Latest N.C. cartoon kerfuffle shines light on upcoming elections
I chuckled when I first saw the cartoon posted Jan. 15 by Wake County Democrats on their Twitter account. Visible below, and with the title “Bored of Education,” it depicts parents challenging school boards and administrators as racist, election outcome deniers, and conspiracy theorists.
The cartoon is funny in its outrageous depiction. Good cartoons can evoke outrage through humor. Yet, it’s even more humorous on another level. Politically, there’s an alarming tone-deaf nature to the illustration.
More blowback appears to be stirring at the ballot box against many public-school officials over prolonged shutdowns and a general distaste for authoritarian-style arrogancy. Legislators across the nation in bed with the bureaucratic education complex may soon find out they are far from immune.
The COVID-19 pandemic highlighted what many already know; public education is largely broken. Many well-paid administrators and bureaucrats will lose out on the decline of the status quo. Their lash outs — while politically unwise — are now predictable.
Even before Wake County published their cartoon, a similar controversy exploded in Michigan when the social media account for the state Democratic Party essentially downplayed any right of parents in having a say over educational content. Unaware of their own hubris, they deleted the post 36 hours after posting it.
Notable school choice advocate Corey DeAngelis noted that “they didn’t learn anything from Virginia.” Of course, the same is said for North Carolina.
Wake County Democrats pulled their cartoon, too. Still, they followed up by doubling down on the messaging — that parents, not schools or woke board members, are the problem in the education wars.
The war has been escalating for a while between parents and school officials. Virginia proved to be ground zero but it’s spreading like wildfire. And while controversies and outrage are magnified on social media, institutions are already drowning in a lack of credibility. Lashing out the customer base is bad politics and bad for business, as more and more families are looking for alternatives to the public school system.
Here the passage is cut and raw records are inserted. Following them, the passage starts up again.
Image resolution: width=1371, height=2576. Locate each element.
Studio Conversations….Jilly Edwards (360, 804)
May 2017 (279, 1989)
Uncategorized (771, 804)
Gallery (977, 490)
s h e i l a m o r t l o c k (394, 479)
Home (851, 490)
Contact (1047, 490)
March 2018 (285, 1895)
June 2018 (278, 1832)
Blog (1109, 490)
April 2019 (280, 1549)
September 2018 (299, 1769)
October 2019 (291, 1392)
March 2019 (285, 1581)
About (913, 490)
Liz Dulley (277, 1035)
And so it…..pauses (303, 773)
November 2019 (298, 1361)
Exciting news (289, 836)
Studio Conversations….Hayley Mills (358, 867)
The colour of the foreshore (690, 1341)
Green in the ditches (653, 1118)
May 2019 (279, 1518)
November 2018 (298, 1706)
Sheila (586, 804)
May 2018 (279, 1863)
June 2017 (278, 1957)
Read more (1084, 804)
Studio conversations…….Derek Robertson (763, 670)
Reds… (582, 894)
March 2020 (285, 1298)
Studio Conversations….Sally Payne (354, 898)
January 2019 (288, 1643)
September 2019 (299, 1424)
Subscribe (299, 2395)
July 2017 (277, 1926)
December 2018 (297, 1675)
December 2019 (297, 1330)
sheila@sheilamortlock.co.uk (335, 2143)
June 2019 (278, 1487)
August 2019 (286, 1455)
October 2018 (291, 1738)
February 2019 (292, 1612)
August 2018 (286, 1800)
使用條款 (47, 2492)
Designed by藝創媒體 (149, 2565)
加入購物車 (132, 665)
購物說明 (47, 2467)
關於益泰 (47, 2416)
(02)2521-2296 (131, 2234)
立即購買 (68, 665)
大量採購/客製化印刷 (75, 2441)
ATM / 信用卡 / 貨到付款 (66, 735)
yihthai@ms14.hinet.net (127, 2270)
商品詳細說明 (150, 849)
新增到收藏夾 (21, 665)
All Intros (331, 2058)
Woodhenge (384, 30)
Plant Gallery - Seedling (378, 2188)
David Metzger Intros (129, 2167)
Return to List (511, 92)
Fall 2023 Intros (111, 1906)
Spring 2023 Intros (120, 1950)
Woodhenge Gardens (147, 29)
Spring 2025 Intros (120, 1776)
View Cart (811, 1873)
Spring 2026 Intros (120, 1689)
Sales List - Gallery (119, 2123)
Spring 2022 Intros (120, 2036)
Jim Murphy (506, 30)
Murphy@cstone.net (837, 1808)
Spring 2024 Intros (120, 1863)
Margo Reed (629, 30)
Much more interesting than the political posturing and social media outrage over the actual cartoon is that it offered another layer of honesty about the views of the left concerning so many Americans and parents of students. Even more of the political chips are piled up on the table headed into the midterms.
Honestly, one of the most fascinating and troubling aspects of our political culture today is the contempt that so many “experts” and government officials have for the citizenry they’re supposed to represent.
Former Democratic presidential candidate Tulsi Gabbard summed up the stakes well in her recent tweet:
Instead of trying to be “woke”/politically correct and targeting parents who care about what schools are teaching their children, the FBI/Dept of Homeland Security should focus on actual threats like the jihadist who terrorized the Texas synagogue.
Gabbard refers to the U.S. Justice Department using its power to target political enemies through the ongoing education debate. It’s insanity.
People often give politics too much credit for the good or bad in society today. Politics doesn’t usually solve that many problems — particularly on cultural issues. Yet, a lot can be rectified through elections, especially at the local level, when it comes to public education reform and school choice expansion.
At this point, it’s hard to even sound sane arguing against school choice. Maybe that’s why for the first time ever, Gov. Roy Cooper signed a proclamation recognizing School Choice week.
Parents are now noticing what their kids are learning or not learning. For years, the education establishment complained about a lack of parental involvement. Today, it’s surreal to see a reversal in that thinking by so many activists and administrators. It will be even more fascinating watching how it all plays out at the ballot box.
Ray Nothstine is Carolina Journal opinion editor and Second Amendment research fellow at the John Locke Foundation.